En virtud de ese acuerdo solidario, los productores preparan una cesta de verduras con siete variedades de temporada cultivadas sin herbicidas, pesticidas o abonos químicos. Los consumidores, que se comprometen ser socios del proyecto durante un año, pagan una cuota mensual y acuden a la huerta cada semana para recoger sus cestas, de forma que mantienen el contacto con las personas que están detrás del cultivo y con el lugar del que sale su comida. Irra García sentencia que “no miras a la gente igual ni a los productos igual cuando sabes quién está detrás de ellos”. También es una forma de defender el territorio y sus usos frente a la especulación urbanística, ahora parada en un semáforo en rojo.

Una cultura del trabajo diferente

Las decisiones del proyecto de la huerta se toman de forma colectiva entre los socios en reuniones periódicas. Decisiones relevantes, como por ejemplo la del precio de la cesta, que ahora es de 15 euros y permite sostener dos jornales y medio dados de alta en la Seguridad Social, con un salario de 900 euros limpios al mes. “Con sus descansos los fines de semana y un calendario de festivos, algo impensable en este trabajo”, apunta Elena. “Es una cultura del trabajo en el campo distinta, más justa y más digna”.

La huerta de Julián y Mari huele a tierra húmeda, a raíces, a puerros, a cítricos y a rúcolas. De aquí sale medio centenar de cestas cada semana a diferentes grupos organizados, que después las distribuyen entre unas 200 familias asociadas. Es el tope de producción de la parcela de 8.000 metros cuadrados en la que están perfectamente ordenadas los cogollos, los brócoles, berenjenas, pimientos, lechugas, puerros, brócolis, cebolletas, rábanos, nabos, coles y acelgas, entre otros productos que se dan el relevo cada temporada. Hay una montaña de calabazas para el próximo envío y apios recién preparados listos para pasar por el pilón. Julián dice que la calidad es “lo que manda”. Él utilizó químicos durante años, como en cualquier huerta intensiva, aunque reconoce que siempre reservaba un hueco “sin tocar” para los vegetales que se consumían en casa porque el sabor “no es el mismo”.

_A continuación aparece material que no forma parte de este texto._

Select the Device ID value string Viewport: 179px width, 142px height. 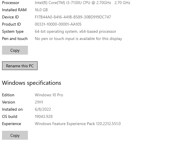point(73,17)
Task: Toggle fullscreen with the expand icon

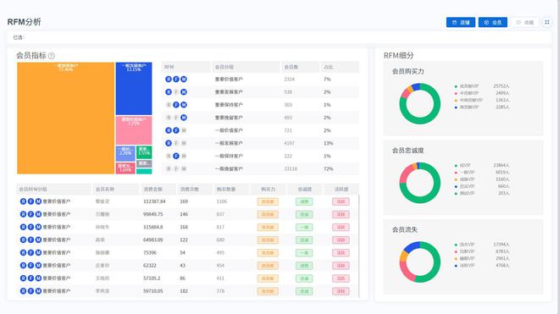Action: pos(547,22)
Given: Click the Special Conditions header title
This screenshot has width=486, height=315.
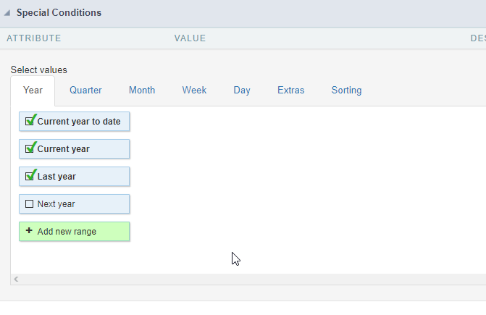Looking at the screenshot, I should [x=59, y=13].
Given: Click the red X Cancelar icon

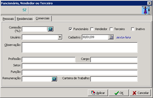Looking at the screenshot, I should tap(134, 93).
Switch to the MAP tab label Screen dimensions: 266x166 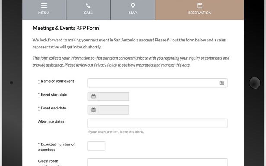(133, 13)
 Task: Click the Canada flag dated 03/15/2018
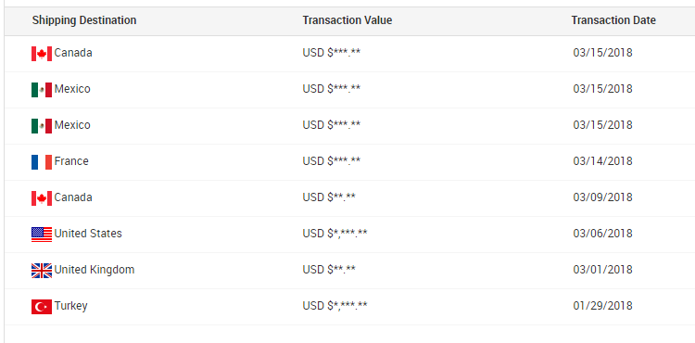42,54
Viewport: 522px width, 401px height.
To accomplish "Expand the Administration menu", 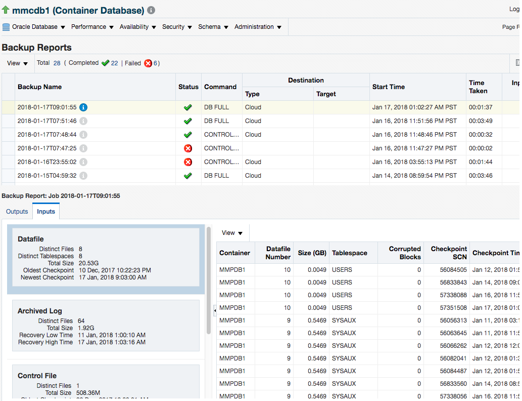I will (258, 27).
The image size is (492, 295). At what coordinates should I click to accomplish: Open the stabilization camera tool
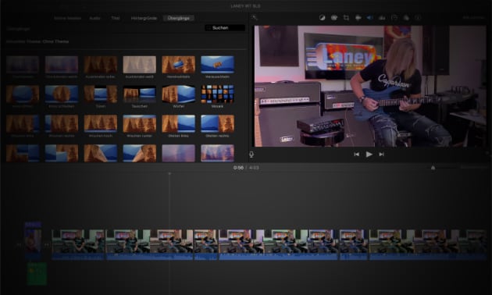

Irra y Elena no están de acuerdo en que lo ecológico sea caro, “para entenderlo sólo hay que preguntarse quién cultiva lo que estás comprando en grandes superficies, en qué condiciones sociales y laborales, y cómo se cultiva”. Explican que el proyecto de El Enjambre sin Reina busca recuperar un modelo de alimentación, de producción, de distribución y de consumo diferente, sostenible y justo para las partes, en el que también se están aventurando otras organizaciones. Ellos mismos han vuelto a ser hortelanos y, aunque doblar la espalda hacia la tierra siempre es duro, trabajan en condiciones muy distintas a las de Julián y Mari, a los que ya han dado un imprevisto relevo generacional.